Hamburg. In Anne Michaels neuem Roman "Wintergewölbe" sind es die Gegensätze, die das Liebespaar zusammenbringen: Jean, die Pflanzen als letzte Zeugnisse einer verloren gehenden Natur sammelt, und Avery, der als Ingenieur Flüsse begradigt und die Umwelt verändert, also alles für die Zukunft plant. Die beiden begegnen sich in Kanada im trockenen Bett des umgeleiteten St.-Lorenz-Stroms. Sie erzählen sich Geschichten aus ihrer Kindheit, über ihre Familien, und sie glauben, im jeweils anderen die wahre Liebe gefunden zu haben. Die beiden heiraten.

Jean folgt Avery in den Sudan, wo er verantwortlich ist für einen Staudammbau, der die Umleitung des Nils und die Umsetzung des Tempels Abu Simbel nach sich zieht. Die Figuren müssen zersägt und an anderer Stelle wieder zusammengesetzt werden, doch sie verlieren dabei ihre Aura. Der Tempel, der für die Ewigkeit gedacht war, ist am neuen Ort nur noch modelliertes Gestein.

Jean beobachtet die Natur, die brüllende Hitze, die Arbeiter und ihre Nubier-Frauen, die ein einfaches Leben führen, das sich auf Jahrtausende alte Traditionen stützt. Sie erzählt vom Markt in Wadi Halfa, wo "jede menschliche Laune einen Platz gefunden hatte". Dann wird Jean schwanger. Später fühlt sie sich für den Tod eines Jungen verantwortlich. Ihr Baby stirbt bei der Geburt, und bald darauf geht auch die Ehe von Jean und Avery zu Ende.
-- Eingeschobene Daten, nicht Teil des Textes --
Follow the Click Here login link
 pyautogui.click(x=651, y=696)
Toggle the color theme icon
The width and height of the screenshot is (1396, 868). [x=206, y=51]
Zurück in Toronto flieht Jean zu einem Straßenkünstler, einem Juden, der im von den Deutschen verwüsteten Warschau aufgewachsen ist. Auch mit ihm erlebt sie eine Geschichte von Zerstörung und Wiederaufbau, von Annäherung und Anderssein. Am Ende findet sie zu Avery zurück.

Anne Michaels Debüt "Fluchtstücke" erzählte von der Liebe als einziger Kraft, die die Menschen vor Schrecken rettet, und wurde vor dreizehn Jahren ein Bestseller.

Auch in "Wintergewölbe" besiegt die Liebe Schmerz und Verlust ohne dass man beim Lesen je den Eindruck hätte, es sei kitschig. Dieser Roman zeigt echte Menschen mit Widersprüchen und Zweifeln. Er zeigt aber auch, was wir verlieren, wenn wir Vergangenes einfach vergessen.

Anne Michaels: "Wintergewölbe". Berlin Verlag, 351 Seiten, 22 Euro.